Thursday, March 16, 2006

On Matrimony


So, today being the day of my nuptials, my mind is naturally on the topic. This evening, a small sampling of family and kin will be at our home to see us married by our friend, Charley, he being an ordained minister of the Universal Life Church. I shall be clad in kilt; photos posted online of my sexy bare lower legs shall surely follow.

I am also an ordained minister, and am legally able to perform weddings. I have offered many times to be the minister of friend's weddings, and all have refused thus far. Charley and Cynthia ran off to Hawaii to be married, LP wanted me as his best man instead, Brad and Susie were afraid of what I might say given the chance to perform a wedding (although I was the best man and got to make the toast - what's that about?). I just want the experience, just once, of getting to stand up there as a minister and marry off a couple. I actually enjoy on some level speaking in front of people, and I think it would be fun in a way. So if you are getting married, think about having me as your minister, ok?

Brad and Susie's fear that I might say something untoward was not only unfounded, but also not original. Leo and Jess actually had their minister remove the "if anyone here has any reason these two should not be married" part, because they were afraid I would pull some prank. I'm sure this fear is born from my disdain of marraige in general, but the truth is I always feel weddings are an important and reverant occassion. Boring, yes. A pain in the ass, yes. But still reverant. I'm always polite and on my best behavior.

Last Friday, Jen and I went to get our marraige license. The courthouse in Seattle only does that until 4:30, and we had to race to get there. We walked into the office at 4:28, and got the paperwork all done, our 5-year-old son in tow. I remembered a couple of stories about marraige licenses that always amused me:
  • My father was my mother's second husband, and she had my oldest sister already from her first marraige. When my parents went to get their marraige license, they had to drive to the county seat and had my sister, then two, with them. In 1958, a couple just getting married but already with a kid was cause for raised eyebrows. The clerk at the courthouse eyed my sister when my parents announced they were there for a marraige license.
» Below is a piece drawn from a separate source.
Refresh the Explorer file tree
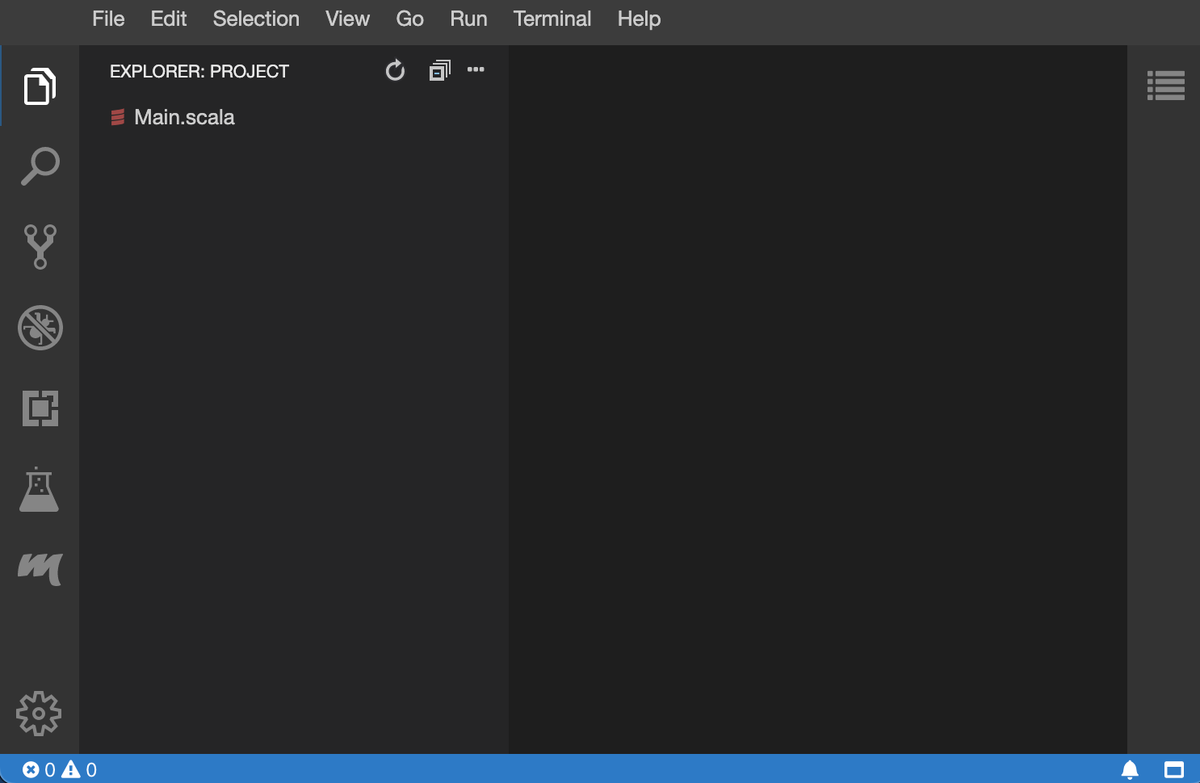This screenshot has height=783, width=1200. pyautogui.click(x=395, y=71)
My father, ever the smartass, looked at the clerk, then my sister, then the clerk, and said, "The roads are real bad out our way."
  • My 8th grade Chemistry teacher told us a story about getting his marraige license. He lived in a state that required blood tests for a marraige license. He also just so happened to work in the lab that processed said blood tests for the county he lived in. When his fiance's bloodwork came back, his co-workers decided to play a little prank on him and printed up a fake results sheet showing she was pregnant. They came up to him and said, "So, is this why she's marrying you, or is this a complete surprise?" He looked over the print out and said, "OK you jokesters. Where's the real one?" They protested that it was the real one, until he explained that he happened to know that it was his fiance's time of the month and the jig was up on their little joke. I believe the phrase he used to explain this to our class was, "I told them I had firm biological evidence to the contrary."
Alrighty. That's it from today's Groom. Mattbear out.